» Exercise brief: Convert the lines below into a JSON list of strings, with one string for each line and blank lines left out.

» Data for review:

::::::

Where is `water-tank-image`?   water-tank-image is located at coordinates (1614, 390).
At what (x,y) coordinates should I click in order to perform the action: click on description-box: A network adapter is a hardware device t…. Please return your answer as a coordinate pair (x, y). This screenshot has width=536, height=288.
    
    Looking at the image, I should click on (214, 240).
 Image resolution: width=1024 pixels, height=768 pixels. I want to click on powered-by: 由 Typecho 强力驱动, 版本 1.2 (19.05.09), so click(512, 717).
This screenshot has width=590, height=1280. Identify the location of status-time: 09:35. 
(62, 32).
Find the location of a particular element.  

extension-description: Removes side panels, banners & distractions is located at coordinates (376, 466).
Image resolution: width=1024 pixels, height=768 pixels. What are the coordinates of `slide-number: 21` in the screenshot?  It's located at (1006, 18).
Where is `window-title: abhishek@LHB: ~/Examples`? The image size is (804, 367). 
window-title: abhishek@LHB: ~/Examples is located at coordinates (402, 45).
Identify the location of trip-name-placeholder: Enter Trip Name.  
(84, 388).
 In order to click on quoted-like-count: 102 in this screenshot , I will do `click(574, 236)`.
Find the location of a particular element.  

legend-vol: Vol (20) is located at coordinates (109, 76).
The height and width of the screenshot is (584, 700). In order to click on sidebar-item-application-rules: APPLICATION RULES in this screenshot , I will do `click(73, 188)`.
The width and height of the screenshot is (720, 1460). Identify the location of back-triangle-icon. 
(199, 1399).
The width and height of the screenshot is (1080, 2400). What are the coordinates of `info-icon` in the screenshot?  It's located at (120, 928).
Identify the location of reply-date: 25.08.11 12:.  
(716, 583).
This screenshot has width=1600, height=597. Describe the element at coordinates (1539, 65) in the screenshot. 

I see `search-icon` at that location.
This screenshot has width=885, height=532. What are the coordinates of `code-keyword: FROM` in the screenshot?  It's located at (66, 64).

::::::

» Written solution:
[
  "Where is `water-tank-image`?   water-tank-image is located at coordinates (1614, 390).",
  "At what (x,y) coordinates should I click in order to perform the action: click on description-box: A network adapter is a hardware device t…. Please return your answer as a coordinate pair (x, y). This screenshot has width=536, height=288.",
  "    Looking at the image, I should click on (214, 240).",
  " Image resolution: width=1024 pixels, height=768 pixels. I want to click on powered-by: 由 Typecho 强力驱动, 版本 1.2 (19.05.09), so click(512, 717).",
  "This screenshot has width=590, height=1280. Identify the location of status-time: 09:35. ",
  "(62, 32).",
  "Find the location of a particular element.  ",
  "extension-description: Removes side panels, banners & distractions is located at coordinates (376, 466).",
  "Image resolution: width=1024 pixels, height=768 pixels. What are the coordinates of `slide-number: 21` in the screenshot?  It's located at (1006, 18).",
  "Where is `window-title: abhishek@LHB: ~/Examples`? The image size is (804, 367). ",
  "window-title: abhishek@LHB: ~/Examples is located at coordinates (402, 45).",
  "Identify the location of trip-name-placeholder: Enter Trip Name.  ",
  "(84, 388).",
  " In order to click on quoted-like-count: 102 in this screenshot , I will do `click(574, 236)`.",
  "Find the location of a particular element.  ",
  "legend-vol: Vol (20) is located at coordinates (109, 76).",
  "The height and width of the screenshot is (584, 700). In order to click on sidebar-item-application-rules: APPLICATION RULES in this screenshot , I will do `click(73, 188)`.",
  "The width and height of the screenshot is (720, 1460). Identify the location of back-triangle-icon. ",
  "(199, 1399).",
  "The width and height of the screenshot is (1080, 2400). What are the coordinates of `info-icon` in the screenshot?  It's located at (120, 928).",
  "Identify the location of reply-date: 25.08.11 12:.  ",
  "(716, 583).",
  "This screenshot has width=1600, height=597. Describe the element at coordinates (1539, 65) in the screenshot. ",
  "I see `search-icon` at that location.",
  "This screenshot has width=885, height=532. What are the coordinates of `code-keyword: FROM` in the screenshot?  It's located at (66, 64)."
]